The mindspace i am trying to suggest is the Boomers’. Is that still topical or not?

In a way it’s no longer topical. All those concerns that they had — which concerns were Aesthetics — are not the concerns that we have now.

But on the other hand, they are still there and unresolved.

You wonder, should Boomers have remained children — should they all have died before they turned thirty? They were beautiful and unprepared for what hit their world in middle age. For example, Björn Ulvaeus’ son was robbed not too long ago, and that spurred the ABBA veteran to advocate… a cash-free economy. Take Boomers for what they were: they gave us ABBA, the greatest pop music band in history.

And in Sweden… those schoolkids’ future has to be secured but who looks out for them? Sometimes their own parents least of all. Things to see in the “Move On” video linked two paragraphs above:

  • Agnetha Fältskog is a vision. Like just about every young woman, she has those little imperfections that modesty makes irresistible. (0:54)
  • Show time! The fatigue of travel and the stage-fright are forgotten; game-face on. (1:55)
  • Anni-Frid “Frida” Lyngstad accepts flowers from a fan and chats for a moment in the middle of a song. (2:09)
  • Rock stars once tended to their own luggage. (3:00)

I can’t get enough of that “Move On” video. Young Swedes will take their country back once they decide that they’re better-off doing something than nothing. Our brothers across the Baltic Sea are intelligent people with a talent for cooperative action.

On my drive back to Boston, as I played the newly-bought Anna Jantar Greatest Hits double-CD in the car, the next song struck me as one that approaches the ideal form of a female pop ballad. Is it the perfect ballad? I dunno, the French classics are untouchable but no fair, they’re French. This one isn’t in French but its lyrics banish talk, praise the flawed man, are endearingly candid in their grasping for the right words to offer the truth about women, and in all this, she has no idea what she wants.

Nie wierz mi, nie ufaj mi / Don’t believe me, don’t trust me
(Anna Jantar)

Nim coś powiesz, zmilcz / Before you say something, don’t talk
Nim coś powiesz, zważ / Before you say something, reconsider
Bo mówiąc przegrałbyś / Because speaking frankly, you’d lose
A zmilczeć możesz jak poeta / And silent, you’re a poet

Tyle zalet masz / I see so much in you
Tyle zalet masz / I see so much in you
I tyle pięknych wad / And so many beautiful flaws
Cudownych tyle wad / So many wonderful flaws
A jednak / And yet…

Nie wierz mi, nie ufaj mi / Don’t believe me, don’t trust me
Bo z rąk ci się wywinę / Because I’ll slip out of your hands
Nie jest tak, że w kilka dni / It doesn’t work that way, that in just a few days
Zdobywa się dziewczynę / You win the girl
Nie, nie jest tak / No, that’s not how it goes

Poprowadzisz mnie / You will lead me
Przeprowadzisz mnie / You will guide me
Przez zaufania próg / Over the threshold of trust
Gdzie już byś mieć / Where you can have me
mnie mógł za swoją / As yours

A ja umknę ci / But I will slip away from you
A ja wymknę się / I will sneak away
I ty nie będziesz mógł / And you won’t be able
I ty nie będziesz mógł / And you won’t be able
Mnie pojąć / To know me

[Refrain x2]

Nie wierz mi… / Don’t believe me… [spoken]

(The song was recorded in 1978. Lyrics: Andrzej Bianusz.
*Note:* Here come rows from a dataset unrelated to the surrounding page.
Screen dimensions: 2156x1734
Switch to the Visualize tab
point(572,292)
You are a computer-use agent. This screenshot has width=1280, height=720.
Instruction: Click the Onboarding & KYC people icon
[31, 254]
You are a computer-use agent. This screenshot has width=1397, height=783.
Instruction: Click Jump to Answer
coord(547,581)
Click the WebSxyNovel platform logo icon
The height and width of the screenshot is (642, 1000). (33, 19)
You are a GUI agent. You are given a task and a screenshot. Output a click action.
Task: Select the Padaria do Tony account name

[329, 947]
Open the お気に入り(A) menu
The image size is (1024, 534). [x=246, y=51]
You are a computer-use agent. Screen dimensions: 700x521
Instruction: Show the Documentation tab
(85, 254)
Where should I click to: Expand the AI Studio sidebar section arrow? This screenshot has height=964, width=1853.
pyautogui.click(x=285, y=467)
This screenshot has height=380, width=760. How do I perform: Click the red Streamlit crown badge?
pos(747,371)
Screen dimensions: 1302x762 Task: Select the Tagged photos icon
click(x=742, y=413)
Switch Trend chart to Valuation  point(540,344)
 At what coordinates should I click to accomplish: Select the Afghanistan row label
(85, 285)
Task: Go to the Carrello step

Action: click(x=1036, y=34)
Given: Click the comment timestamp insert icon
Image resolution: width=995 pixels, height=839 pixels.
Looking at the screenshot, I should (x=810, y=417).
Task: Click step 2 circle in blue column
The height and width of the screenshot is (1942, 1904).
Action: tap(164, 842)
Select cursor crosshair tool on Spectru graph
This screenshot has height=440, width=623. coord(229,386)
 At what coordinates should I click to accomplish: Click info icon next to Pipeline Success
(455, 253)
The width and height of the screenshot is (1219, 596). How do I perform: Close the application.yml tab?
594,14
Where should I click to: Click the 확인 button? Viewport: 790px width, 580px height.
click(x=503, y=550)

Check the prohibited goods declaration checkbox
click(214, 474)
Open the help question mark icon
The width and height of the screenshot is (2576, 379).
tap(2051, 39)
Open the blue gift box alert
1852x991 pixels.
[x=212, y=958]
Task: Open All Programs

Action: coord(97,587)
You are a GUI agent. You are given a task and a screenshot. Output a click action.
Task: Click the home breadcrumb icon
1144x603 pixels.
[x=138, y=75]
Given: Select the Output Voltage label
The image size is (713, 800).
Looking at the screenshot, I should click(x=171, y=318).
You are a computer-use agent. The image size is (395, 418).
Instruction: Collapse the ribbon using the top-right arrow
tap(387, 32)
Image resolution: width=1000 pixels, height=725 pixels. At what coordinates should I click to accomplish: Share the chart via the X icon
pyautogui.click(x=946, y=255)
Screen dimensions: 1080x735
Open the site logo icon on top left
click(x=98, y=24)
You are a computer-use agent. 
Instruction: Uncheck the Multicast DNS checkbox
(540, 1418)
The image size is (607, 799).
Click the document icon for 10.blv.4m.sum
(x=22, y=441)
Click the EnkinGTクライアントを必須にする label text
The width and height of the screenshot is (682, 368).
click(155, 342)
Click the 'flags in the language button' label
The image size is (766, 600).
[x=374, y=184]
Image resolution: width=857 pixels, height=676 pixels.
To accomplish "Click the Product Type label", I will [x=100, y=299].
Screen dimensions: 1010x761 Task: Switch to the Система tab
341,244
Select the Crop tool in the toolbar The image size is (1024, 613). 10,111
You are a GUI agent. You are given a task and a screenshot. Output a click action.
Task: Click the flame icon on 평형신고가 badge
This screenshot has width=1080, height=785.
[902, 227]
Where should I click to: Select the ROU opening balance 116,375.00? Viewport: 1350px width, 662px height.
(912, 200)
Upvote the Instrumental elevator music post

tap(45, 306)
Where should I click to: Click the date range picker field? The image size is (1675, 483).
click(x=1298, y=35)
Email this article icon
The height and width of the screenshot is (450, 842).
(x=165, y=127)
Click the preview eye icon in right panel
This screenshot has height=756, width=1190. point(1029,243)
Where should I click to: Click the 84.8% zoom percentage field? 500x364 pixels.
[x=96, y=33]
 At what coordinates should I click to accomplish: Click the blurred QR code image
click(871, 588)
Music: Antoni Kopff)

That thing I said earlier about modest attire amplifying a cute girl’s attractiveness… this live cover is pretty. Not just because of the song or the teenage girl performing it, but also because of the ethnic integrity of the spectators, without whom there would be no song:


Songs From Yugoslavia

Hej Slovani, naša reč / Hey, Slavs, our Slavic language
Slovanska živo klije / Lives on

Those are lyrics from the former Yugoslavia’s national anthem. The wording and language varies a bit between the different national groups that comprised “The Land of Southern Slavs.” Balkan experience is different from that on the northern plains. The mountains and the shadow of the Ottoman empire shaped things differently than our history did, with Germany to the west and Tsar/Stalin to the east.

Doris Dragović Željo Moja. I linked to a live performance at 1986 Eurovision because there is some vintage Euro stuff in the announcers’ prelude to this performance, including a shot of Norwegian reindeer-sledding. But you can look up the recorded version easily for a high-definition sound; it’s a pretty song. It is introduced in English and French as “Love is Fire” for some reason, but Željo Moja means “My Wish.” It’s interesting to compare languages. For example, the line before the chorus:

Croatian: “Tiho tiho, suzo, ne daj se”
Polish: “Cicho cicho, łzo, nie daj się”
English: “Hush hush, my tears, don’t give in”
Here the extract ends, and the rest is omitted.